── SUPPLIED DATA ──

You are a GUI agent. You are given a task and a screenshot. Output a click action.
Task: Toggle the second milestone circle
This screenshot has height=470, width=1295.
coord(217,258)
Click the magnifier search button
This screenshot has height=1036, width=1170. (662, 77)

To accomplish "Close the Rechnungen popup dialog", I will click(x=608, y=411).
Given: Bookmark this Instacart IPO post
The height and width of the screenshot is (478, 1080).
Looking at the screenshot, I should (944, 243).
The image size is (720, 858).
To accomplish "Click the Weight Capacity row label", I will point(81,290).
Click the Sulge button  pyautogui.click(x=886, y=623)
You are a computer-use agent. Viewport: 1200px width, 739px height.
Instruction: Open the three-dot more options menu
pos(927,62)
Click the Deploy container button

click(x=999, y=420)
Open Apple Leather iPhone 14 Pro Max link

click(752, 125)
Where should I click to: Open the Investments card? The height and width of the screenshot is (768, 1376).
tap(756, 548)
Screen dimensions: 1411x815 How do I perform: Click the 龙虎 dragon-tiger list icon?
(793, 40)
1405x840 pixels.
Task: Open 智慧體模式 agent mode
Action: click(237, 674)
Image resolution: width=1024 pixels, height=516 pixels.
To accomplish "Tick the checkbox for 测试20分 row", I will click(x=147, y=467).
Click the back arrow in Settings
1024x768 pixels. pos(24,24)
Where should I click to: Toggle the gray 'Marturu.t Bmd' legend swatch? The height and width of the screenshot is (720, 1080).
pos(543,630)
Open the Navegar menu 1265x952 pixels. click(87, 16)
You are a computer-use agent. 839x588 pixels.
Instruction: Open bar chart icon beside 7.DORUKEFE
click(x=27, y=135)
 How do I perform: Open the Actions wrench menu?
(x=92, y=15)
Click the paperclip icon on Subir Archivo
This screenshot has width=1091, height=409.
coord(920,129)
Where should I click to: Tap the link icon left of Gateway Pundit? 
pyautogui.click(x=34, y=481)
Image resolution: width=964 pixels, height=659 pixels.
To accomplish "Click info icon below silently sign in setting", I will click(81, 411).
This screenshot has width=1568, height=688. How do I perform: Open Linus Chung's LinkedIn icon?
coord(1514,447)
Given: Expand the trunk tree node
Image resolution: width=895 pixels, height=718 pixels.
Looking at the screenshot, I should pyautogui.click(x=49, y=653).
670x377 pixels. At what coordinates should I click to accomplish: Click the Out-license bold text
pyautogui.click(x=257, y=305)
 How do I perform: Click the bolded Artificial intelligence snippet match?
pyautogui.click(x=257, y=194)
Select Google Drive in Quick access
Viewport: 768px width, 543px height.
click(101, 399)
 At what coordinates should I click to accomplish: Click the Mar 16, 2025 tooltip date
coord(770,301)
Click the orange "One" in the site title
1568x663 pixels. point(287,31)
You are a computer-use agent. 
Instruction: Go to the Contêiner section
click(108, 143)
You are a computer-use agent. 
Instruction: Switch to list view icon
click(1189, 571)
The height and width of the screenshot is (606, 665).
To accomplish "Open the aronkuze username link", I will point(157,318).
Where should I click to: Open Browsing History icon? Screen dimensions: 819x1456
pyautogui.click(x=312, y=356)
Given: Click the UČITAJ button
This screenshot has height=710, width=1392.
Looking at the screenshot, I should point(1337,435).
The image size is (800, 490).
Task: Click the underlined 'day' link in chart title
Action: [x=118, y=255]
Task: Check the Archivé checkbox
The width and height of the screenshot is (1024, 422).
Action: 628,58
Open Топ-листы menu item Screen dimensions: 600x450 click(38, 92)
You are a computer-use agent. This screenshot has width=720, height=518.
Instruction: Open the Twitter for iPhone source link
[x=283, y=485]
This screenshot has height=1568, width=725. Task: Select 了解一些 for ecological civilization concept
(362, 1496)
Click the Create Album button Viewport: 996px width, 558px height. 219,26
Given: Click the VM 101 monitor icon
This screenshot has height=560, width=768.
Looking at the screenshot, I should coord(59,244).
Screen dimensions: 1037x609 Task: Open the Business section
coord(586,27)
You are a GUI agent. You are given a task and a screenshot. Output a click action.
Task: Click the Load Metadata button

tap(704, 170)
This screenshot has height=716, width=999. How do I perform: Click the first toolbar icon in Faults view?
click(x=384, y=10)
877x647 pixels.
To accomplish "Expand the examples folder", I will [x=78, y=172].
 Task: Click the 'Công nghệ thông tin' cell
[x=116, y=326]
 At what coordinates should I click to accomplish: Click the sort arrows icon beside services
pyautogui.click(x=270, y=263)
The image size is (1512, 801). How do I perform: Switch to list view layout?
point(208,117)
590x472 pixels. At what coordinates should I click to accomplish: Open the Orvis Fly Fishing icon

───

REQUIRED ACTION:
Restate the records above verbatim, omitting no line.

ANSWER FOR THIS EXERCISE:
You are a GUI agent. You are given a task and a screenshot. Output a click action.
Task: Toggle the second milestone circle
This screenshot has height=470, width=1295.
coord(217,258)
Click the magnifier search button
This screenshot has height=1036, width=1170. (662, 77)

To accomplish "Close the Rechnungen popup dialog", I will click(x=608, y=411).
Given: Bookmark this Instacart IPO post
The height and width of the screenshot is (478, 1080).
Looking at the screenshot, I should (944, 243).
The image size is (720, 858).
To accomplish "Click the Weight Capacity row label", I will point(81,290).
Click the Sulge button  pyautogui.click(x=886, y=623)
You are a computer-use agent. Viewport: 1200px width, 739px height.
Instruction: Open the three-dot more options menu
pos(927,62)
Click the Deploy container button

click(x=999, y=420)
Open Apple Leather iPhone 14 Pro Max link

click(752, 125)
Where should I click to: Open the Investments card? The height and width of the screenshot is (768, 1376).
tap(756, 548)
Screen dimensions: 1411x815 How do I perform: Click the 龙虎 dragon-tiger list icon?
(793, 40)
1405x840 pixels.
Task: Open 智慧體模式 agent mode
Action: click(237, 674)
Image resolution: width=1024 pixels, height=516 pixels.
To accomplish "Tick the checkbox for 测试20分 row", I will click(x=147, y=467).
Click the back arrow in Settings
1024x768 pixels. pos(24,24)
Where should I click to: Toggle the gray 'Marturu.t Bmd' legend swatch? The height and width of the screenshot is (720, 1080).
pos(543,630)
Open the Navegar menu 1265x952 pixels. click(87, 16)
You are a computer-use agent. 839x588 pixels.
Instruction: Open bar chart icon beside 7.DORUKEFE
click(x=27, y=135)
 How do I perform: Open the Actions wrench menu?
(x=92, y=15)
Click the paperclip icon on Subir Archivo
This screenshot has width=1091, height=409.
coord(920,129)
Where should I click to: Tap the link icon left of Gateway Pundit? 
pyautogui.click(x=34, y=481)
Image resolution: width=964 pixels, height=659 pixels.
To accomplish "Click info icon below silently sign in setting", I will click(81, 411).
This screenshot has width=1568, height=688. How do I perform: Open Linus Chung's LinkedIn icon?
coord(1514,447)
Given: Expand the trunk tree node
Image resolution: width=895 pixels, height=718 pixels.
Looking at the screenshot, I should pyautogui.click(x=49, y=653).
670x377 pixels. At what coordinates should I click to accomplish: Click the Out-license bold text
pyautogui.click(x=257, y=305)
 How do I perform: Click the bolded Artificial intelligence snippet match?
pyautogui.click(x=257, y=194)
Select Google Drive in Quick access
Viewport: 768px width, 543px height.
click(101, 399)
 At what coordinates should I click to accomplish: Click the Mar 16, 2025 tooltip date
coord(770,301)
Click the orange "One" in the site title
1568x663 pixels. point(287,31)
You are a computer-use agent. 
Instruction: Go to the Contêiner section
click(108, 143)
You are a computer-use agent. 
Instruction: Switch to list view icon
click(1189, 571)
The height and width of the screenshot is (606, 665).
To accomplish "Open the aronkuze username link", I will point(157,318).
Where should I click to: Open Browsing History icon? Screen dimensions: 819x1456
pyautogui.click(x=312, y=356)
Given: Click the UČITAJ button
This screenshot has height=710, width=1392.
Looking at the screenshot, I should point(1337,435).
The image size is (800, 490).
Task: Click the underlined 'day' link in chart title
Action: [x=118, y=255]
Task: Check the Archivé checkbox
The width and height of the screenshot is (1024, 422).
Action: 628,58
Open Топ-листы menu item Screen dimensions: 600x450 click(38, 92)
You are a computer-use agent. This screenshot has width=720, height=518.
Instruction: Open the Twitter for iPhone source link
[x=283, y=485]
This screenshot has height=1568, width=725. Task: Select 了解一些 for ecological civilization concept
(362, 1496)
Click the Create Album button Viewport: 996px width, 558px height. 219,26
Given: Click the VM 101 monitor icon
This screenshot has height=560, width=768.
Looking at the screenshot, I should coord(59,244).
Screen dimensions: 1037x609 Task: Open the Business section
coord(586,27)
You are a GUI agent. You are given a task and a screenshot. Output a click action.
Task: Click the Load Metadata button

tap(704, 170)
This screenshot has height=716, width=999. How do I perform: Click the first toolbar icon in Faults view?
click(x=384, y=10)
877x647 pixels.
To accomplish "Expand the examples folder", I will [x=78, y=172].
 Task: Click the 'Công nghệ thông tin' cell
[x=116, y=326]
 At what coordinates should I click to accomplish: Click the sort arrows icon beside services
pyautogui.click(x=270, y=263)
The image size is (1512, 801). How do I perform: Switch to list view layout?
point(208,117)
590x472 pixels. At what coordinates should I click to accomplish: Open the Orvis Fly Fishing icon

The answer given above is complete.